__Yönergeler__.
(A) Döviz açığı yazısında ünlem işaretiyle biten cümlelerin hepsini sıralayın.
(B) Lütfen döviz açığı yazısında "Çünkü ilki devletin" sözleriyle başlayıp "çıkar bu verilerde." sözleriyle biten bölümü kelimesi kelimesine aktarın.
(C) Döviz açığı yazısına göre aşağıdaki soruları yanıtlayın:
(i) Cari işlemler dengesi neyi gösterir?
(ii) Türkiye'de açığı büyüten destekler hangi yıla aittir?
(iii) Bütçelerde hangi açıklar normal sayılır?

Feridun Eyüpoğlu
Feridun Eyüpoğlu
E-Posta: [email protected] YAZARIN TÜM YAZILARI

Döviz açığında riskli bölge

Ekonomik hayatta dengeler önemlidir.

Dengesizliğin arttığı dönemlerin yansımaları da genellikle olumsuz olmakta.

Yani istikrar unsuru ekonominin büyümesinde ve refah dağıtmasında başrol oyuncularından biridir!

Ama bir de teknik ifadeyle ‘denge’ kavramı vardır ki; o da makro düzeydeki gidİşat için ciddi parametreleri karşımıza çıkarır.

Sıkça duyduklarımız bütçe dengesi ve cari işlemler dengesi olarak öne çıkıyor.

Çünkü ilki devletin gelirinin giderine ne ölçüde yettiğini…

İkincisi ise kazanılan ve harcanan döviz arasındaki farkı gösterir.

Neticede ‘açık’ yada ‘fazla’ olarak tabir ettiğimiz bir dengesizlik durumu ortaya çıkar!

Yani ülkenin yerel ve yabancı para cinsi ihtiyaçları…

Ya da fazlası olup olmadığı ortaya çıkar bu verilerde. 

Ve genelde açık oluşur. Yani borçla kapatılacak bir tablo ortaya çıkar.

Bütçelerdeki düşük dozlu açıklar normaldir.

Türkiye de 2017’deki destekler nedeniyle büyüyen açığı saymazsak…

Merkezi bütçede düşük seviyede açıklarla son yıllarda başarılı bir performans sergilemekte.

Cari denge açısındansa ne yazık ki genelde yüksek açıklarla anılan bir ülke konumundayız!

__Sağlanan Veriler__.

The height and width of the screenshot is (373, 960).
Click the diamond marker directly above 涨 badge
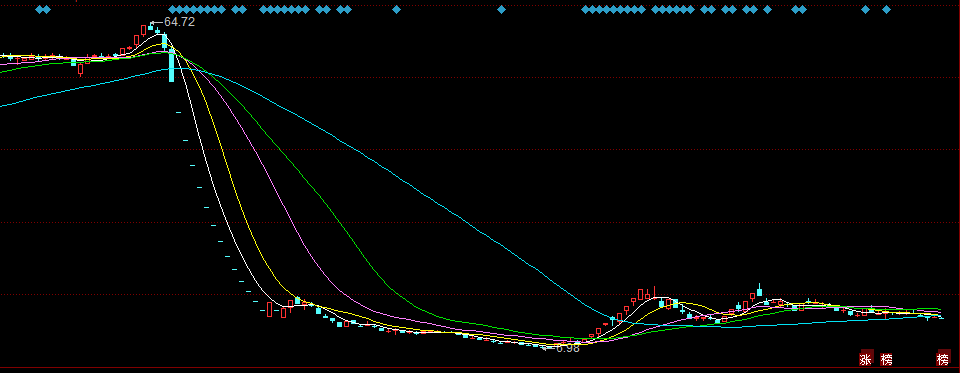click(865, 9)
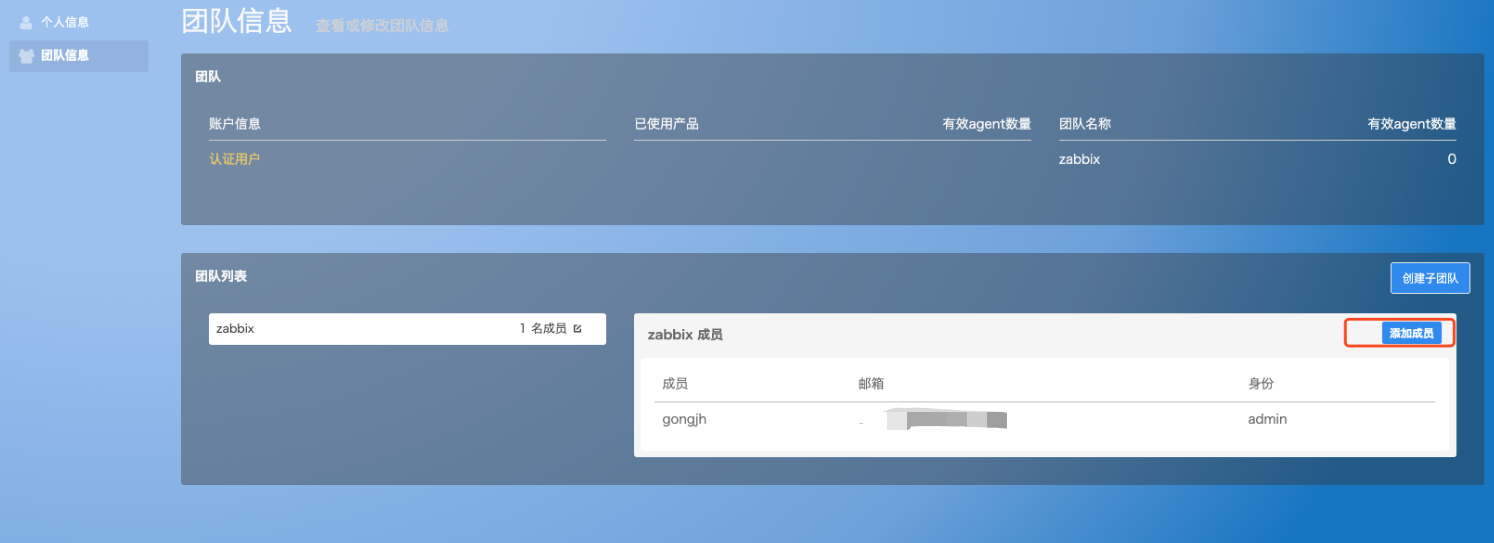
Task: Click member name gongjh in the table
Action: pos(684,420)
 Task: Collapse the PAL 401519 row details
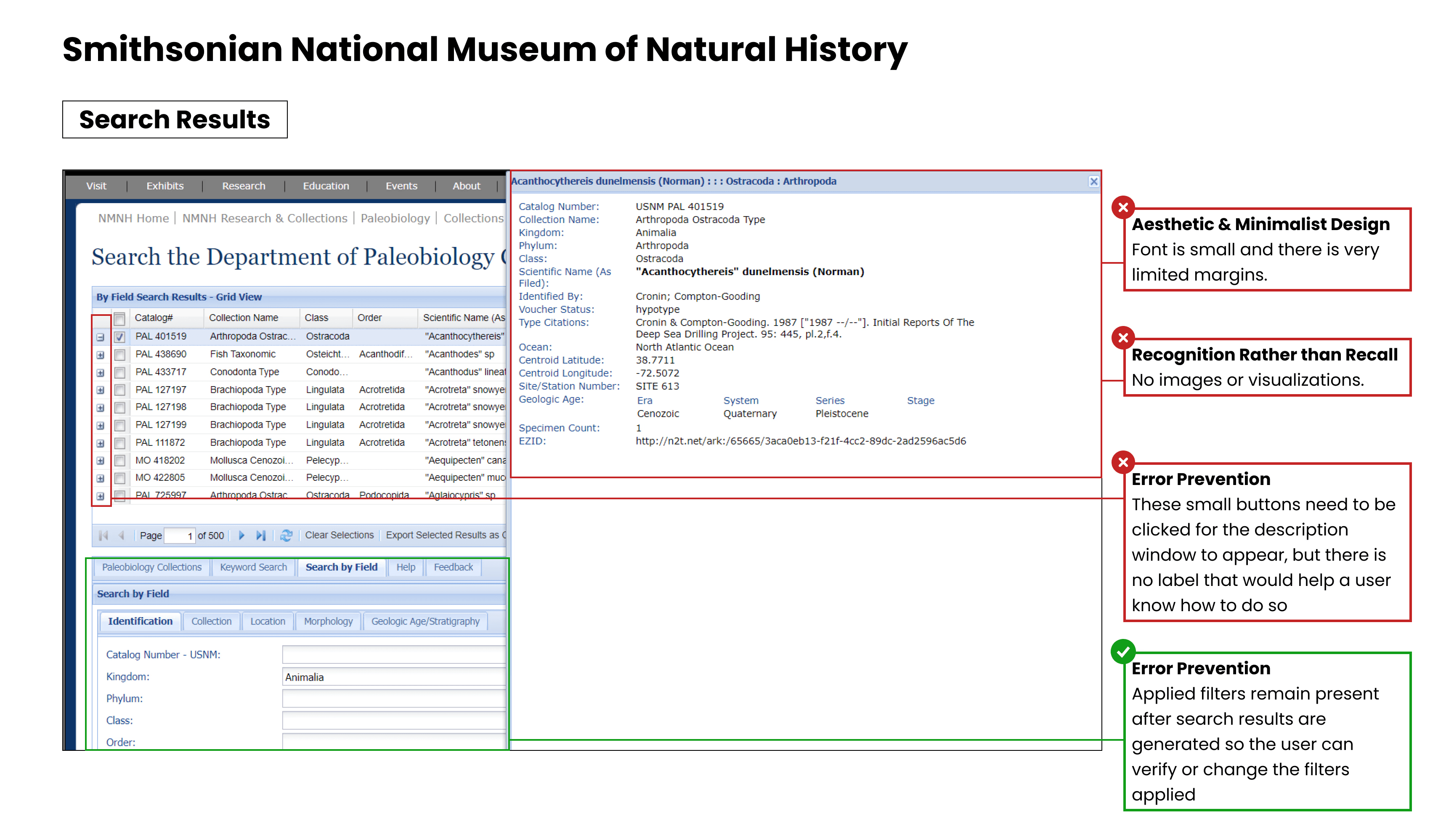coord(101,337)
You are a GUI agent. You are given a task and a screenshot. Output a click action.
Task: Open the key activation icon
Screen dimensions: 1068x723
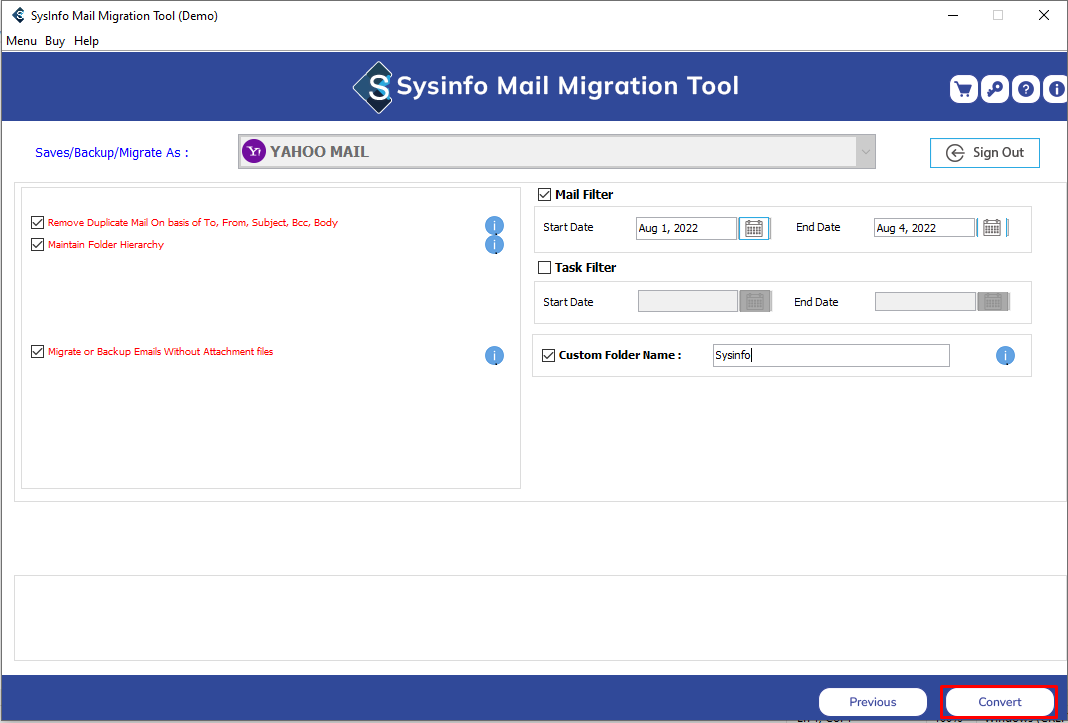994,89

__Görev Sonuçları__.
(A)
- Yani istikrar unsuru ekonominin büyümesinde ve refah dağıtmasında başrol oyuncularından biridir!
- Neticede ‘açık’ yada ‘fazla’ olarak tabir ettiğimiz bir dengesizlik durumu ortaya çıkar!
- Cari denge açısındansa ne yazık ki genelde yüksek açıklarla anılan bir ülke konumundayız!

(B)
Çünkü ilki devletin gelirinin giderine ne ölçüde yettiğini…

İkincisi ise kazanılan ve harcanan döviz arasındaki farkı gösterir.

Neticede ‘açık’ yada ‘fazla’ olarak tabir ettiğimiz bir dengesizlik durumu ortaya çıkar!

Yani ülkenin yerel ve yabancı para cinsi ihtiyaçları…

Ya da fazlası olup olmadığı ortaya çıkar bu verilerde.

(C)
(i) Kazanılan ve harcanan döviz arasındaki farkı gösterir.
(ii) 2017 yılına.
(iii) Düşük dozlu açıklar.